Irinotecan is a prodrug used in the treatment of many solid tumours, including colorectal, pancreatic, and lung cancer. Irinotecan is metabolized into its active compound SN-38, which inhibits the enzyme topoisomerase-1, involved in DNA replication. This active metabolite is inactivated after glucoronidation, mainly performed by UGT1A1.  High exposure to SN-38 can result in neutropenia and gastrointestinal toxicity. The decreased activity of UGT1A1 in UGT1A1*28 individuals  has been found to increase exposure to the active compound and toxicity. For UGT1A1*6, this relationship is more controversial, with some studies finding it can predict irinotecan toxicity while others don't. Previous prospective studies for assessing the adequate dose of irinotecan in Asians have supported the usage of lower doses in patients with both of UGT1A1*28 and UGT1A1*6. The results from these and other pharmacogenomics studies have been translated into clinical guidelines from organizations in USA, Canada, France, The Netherlands, and Europe.
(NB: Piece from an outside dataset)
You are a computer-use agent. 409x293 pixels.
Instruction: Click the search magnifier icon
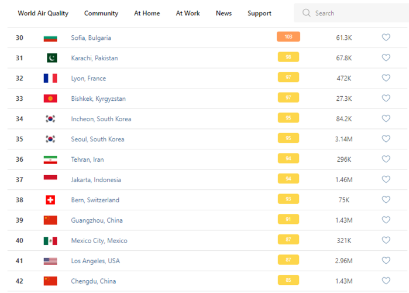(306, 13)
All of these institutions recommend a dose reduction in UGT1A1*28 patients.

== Challenges ==
One of the biggest challenges in using pharmacogenomics to study cancer is the difficulty in conducting studies in humans. Drugs used for chemotherapy are too toxic to give to healthy individuals, which makes it difficult to perform genetic studies between related individuals. Furthermore, some mutations occur at high frequencies, whereas others occur at very low frequencies, so there is often a need to screen a large number of patients in order to identify those with a particular genetic marker. And, although genomic-driven analyses is effective for stratifying patients and identifying possible treatment options, it is often difficult for laboratories to get reimbursed for these genomic sequencing tests. Thus, tracking clinical outcomes for patients whom undergo sequencing is key to demonstrating both the clinical utility and cost-effectiveness of pharmacogenomics within cancer.

Another challenge is that cancer patients are often treated with different combinations and dosages of drugs, so finding a large sample of patients that have been treated the same way is rare. So, studying the pharmacogenomics of a specific drug of interest is difficult, and, because additional identical trials may not be feasible, it can be difficult to replicate discoveries.

Furthermore, studies have shown that drug efficacy and toxicity are likely multigenic traits. Since pathways contain multiple genes, various combinations of driver mutations could promote tumour progression. This can make it difficult to distinguish between functional driver mutations versus random, nonfunctional mutations.

== Future ==
With new tools and technologies continuing to develop, there are growing opportunities to analyze cancer at the single-cell level. Corresponding approaches with whole-genome sequencing can also be applied to single-cell sequences and analyses. This level of pharmacogenomics has implications in personalized medicine, as single-cell RNA sequencing and genotyping can characterize subclones of the same tumour, and lead to the identification therapy-resistant cells, as well as their corresponding pathways.